_Records shown_.

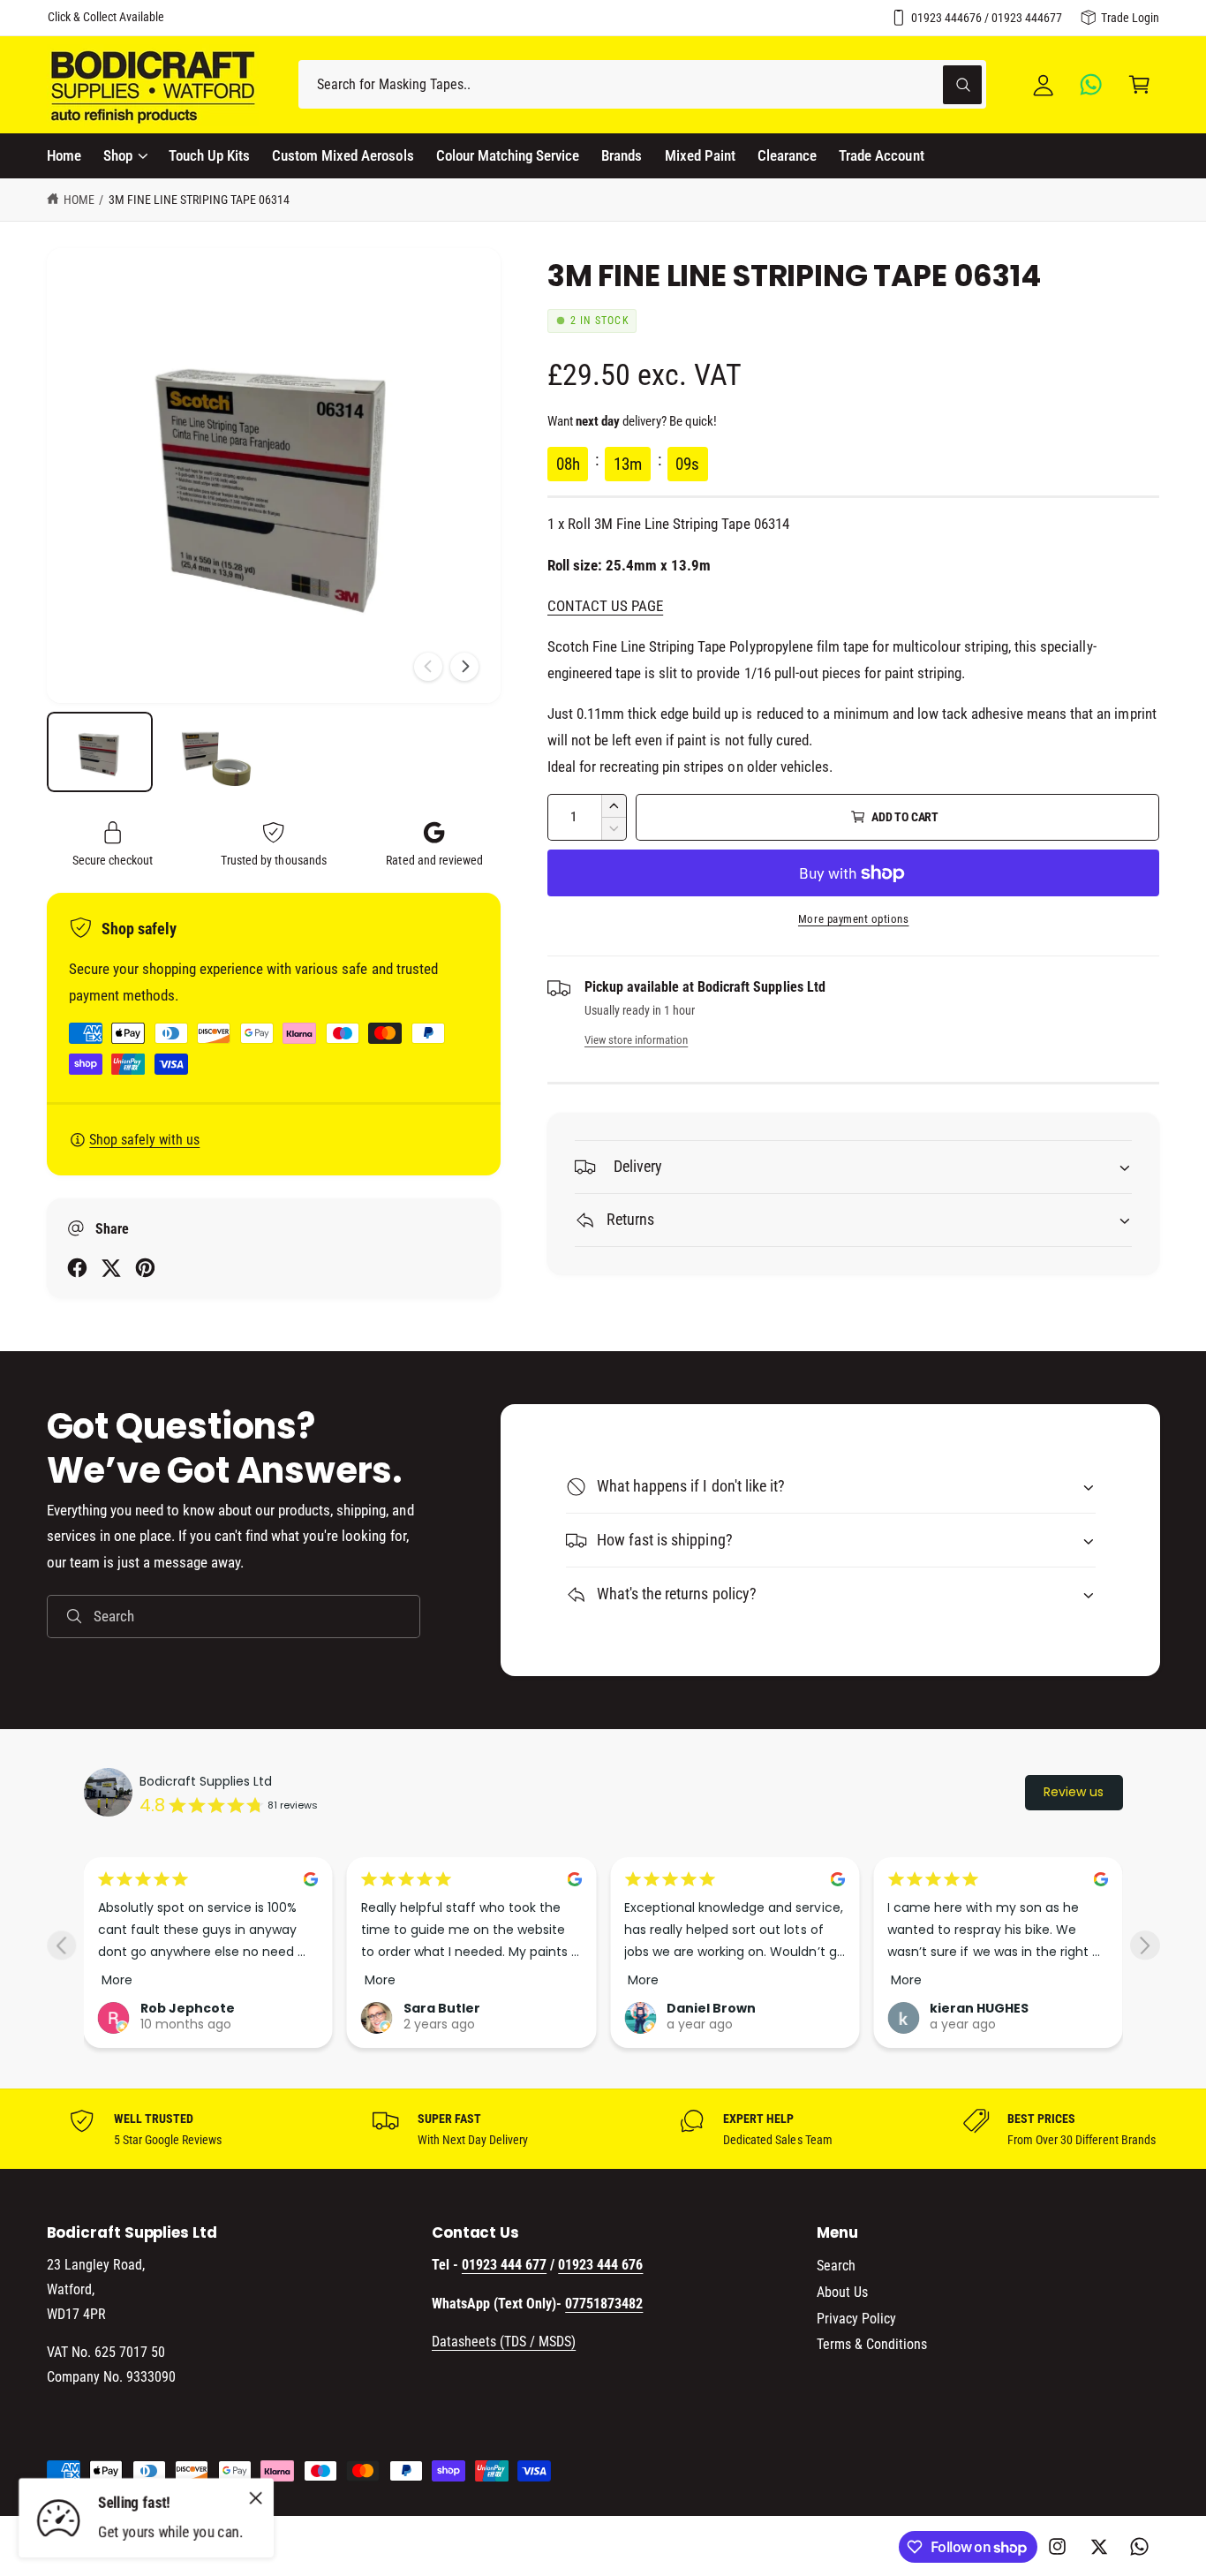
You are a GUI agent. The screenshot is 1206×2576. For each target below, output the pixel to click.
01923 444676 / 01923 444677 (986, 18)
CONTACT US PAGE (605, 606)
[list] (603, 2129)
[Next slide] (1144, 1945)
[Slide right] (464, 667)
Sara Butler (178, 2008)
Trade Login (1130, 18)
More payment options (853, 918)
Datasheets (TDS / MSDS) (504, 2341)
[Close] (256, 2497)
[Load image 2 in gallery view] (215, 751)
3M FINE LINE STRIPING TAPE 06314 (199, 200)
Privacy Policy (856, 2318)
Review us (1074, 1792)
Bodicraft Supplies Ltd (205, 1781)
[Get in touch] (1091, 84)
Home (79, 200)
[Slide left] (428, 667)
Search (836, 2265)
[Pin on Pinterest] (145, 1268)
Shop (117, 155)
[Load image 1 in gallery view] (100, 751)
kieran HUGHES (716, 2008)
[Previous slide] (61, 1945)
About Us (842, 2292)
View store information (636, 1039)
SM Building (968, 1979)
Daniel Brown (448, 2008)
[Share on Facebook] (77, 1268)
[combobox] (642, 84)
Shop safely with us (144, 1139)
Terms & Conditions (872, 2344)
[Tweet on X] (111, 1268)
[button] (1139, 84)
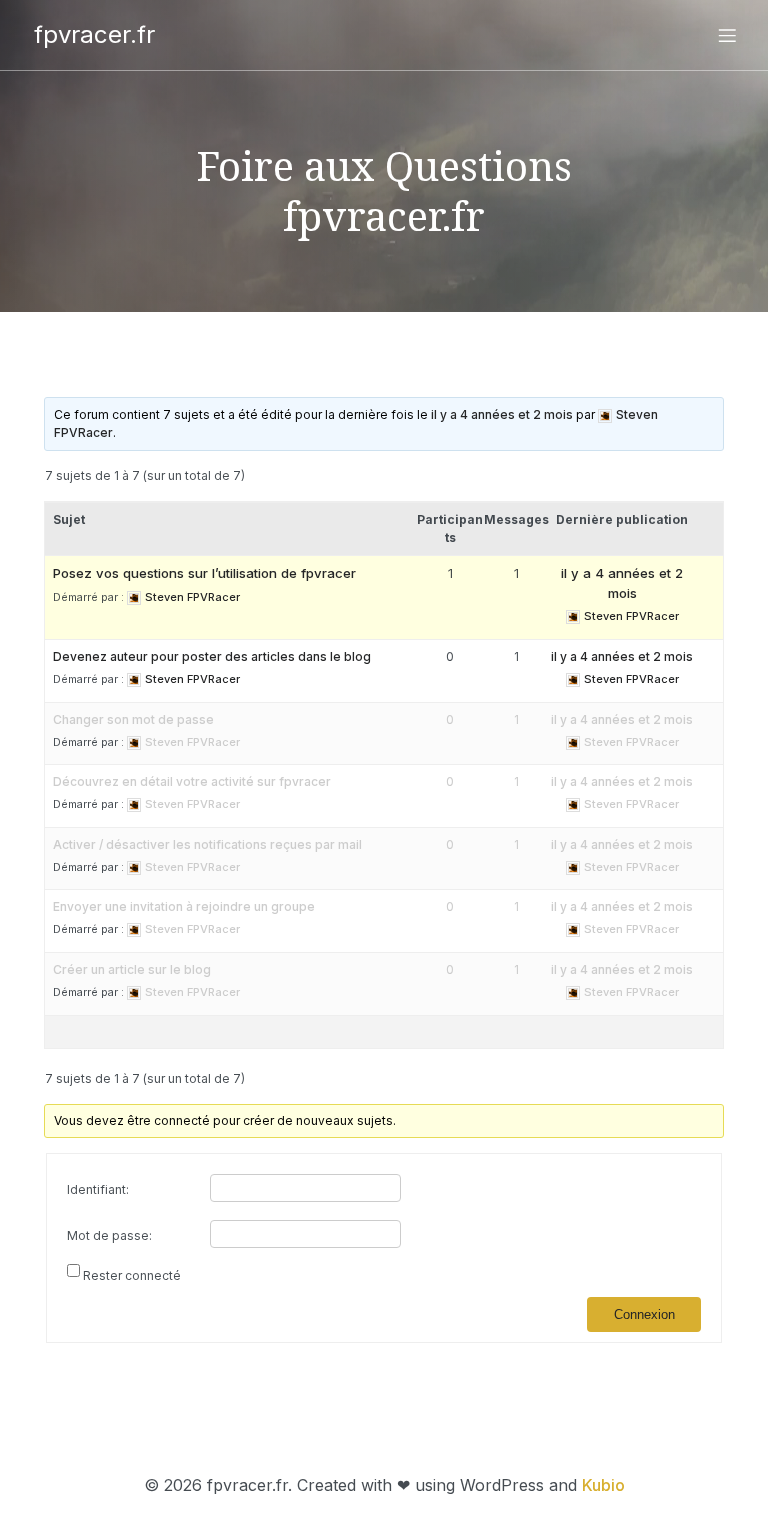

_Activity_. Only the lines from the start of the records to the line with "Home (79, 200)" belong in the copy. Print them exactly, minus pictures.

_Answer to this task_.
You are a GUI agent. The screenshot is 1206×2576. For each target below, output the pixel to click.
01923 444676 / 01923 444677 (986, 18)
CONTACT US PAGE (605, 606)
[list] (603, 2129)
[Next slide] (1144, 1945)
[Slide right] (464, 667)
Sara Butler (178, 2008)
Trade Login (1130, 18)
More payment options (853, 918)
Datasheets (TDS / MSDS) (504, 2341)
[Close] (256, 2497)
[Load image 2 in gallery view] (215, 751)
3M FINE LINE STRIPING TAPE 06314 (199, 200)
Privacy Policy (856, 2318)
Review us (1074, 1792)
Bodicraft Supplies Ltd (205, 1781)
[Get in touch] (1091, 84)
Home (79, 200)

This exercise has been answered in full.